Am Dienstag nahm der Generalbundesanwalt (GBA) einen Mitarbeiter des AfD-Europaspitzenkandidaten Maximilian Krah fest. Laut Informationen von WELT hatten die Sicherheitsbehörden das Umfeld von Krah bereits seit mindestens einem Jahr wegen auffälliger Kontakte nach China im Blick. Es ist ein Fall von höchster politischer Brisanz: Denn dem Mitarbeiter, Jian G., wird vorgeworfen, Interna aus dem Betrieb des Europäischen Parlaments im Januar 2024 an die chinesischen Geheimdienste weitergegeben zu haben. Zudem spähte der deutsche Staatsbürger laut einer Mitteilung des GBA für Peking chinesische Oppositionelle in Deutschland aus.

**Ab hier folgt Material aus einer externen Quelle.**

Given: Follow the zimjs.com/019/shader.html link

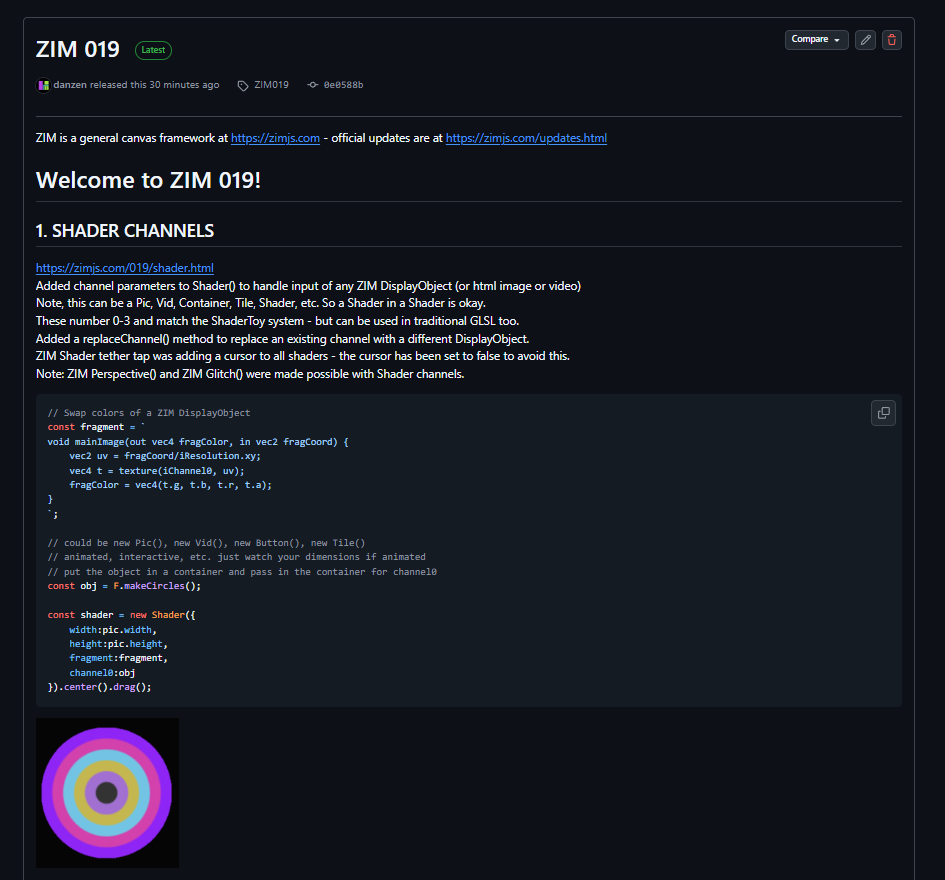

G. war im April 2023 erstmals zum Gegenstand medialer Berichterstattung geworden. Das in Ungarn ansässige Magazin „The European Conservative“ thematisierte Vorwürfe, G. würde im EU-Parlament aggressiv für die Kommunistische Partei Chinas lobbyieren. Der damalige AfD-Politiker Nicolaus Fest sagte demnach, G. sei selten auf den Fluren des Parlaments zu sehen. „Niemand weiß, was er macht, niemand hat Kontakt mit ihm, niemand glaubt ernsthaft, dass er hier ist, um die Ziele der AfD voranzubringen.“

Auf diesem Foto, das Krah seinerzeit postete, ist G. neben ihm zu sehen

Auf diesem Foto, das Krah seinerzeit postete, ist G. neben ihm zu sehen
Quelle: Maximilian Krah/Facebook

Tatsächlich gehen die Ermittler in Karlsruhe davon aus, dass G.s Ansinnen vor allem darin bestand, Informationen über Verhandlungen und Entscheidungen des Parlaments für den chinesischen Geheimdienst zu beschaffen. Womöglich bestand seine Anbindung an den chinesischen Sicherheitsapparat dabei bereits seit Jahren. Wie die ARD zuerst berichtete, soll G. sich vor rund zehn Jahren bei deutschen Behörden als Informant angeboten haben. Die Informationen deckt sich mit Hinweisen, die diese Zeitung erhielt. G. sei damals allerdings als unzuverlässig eingestuft worden. Es habe der Verdacht bestanden, dass er ein möglicher Doppelagent Chinas sei.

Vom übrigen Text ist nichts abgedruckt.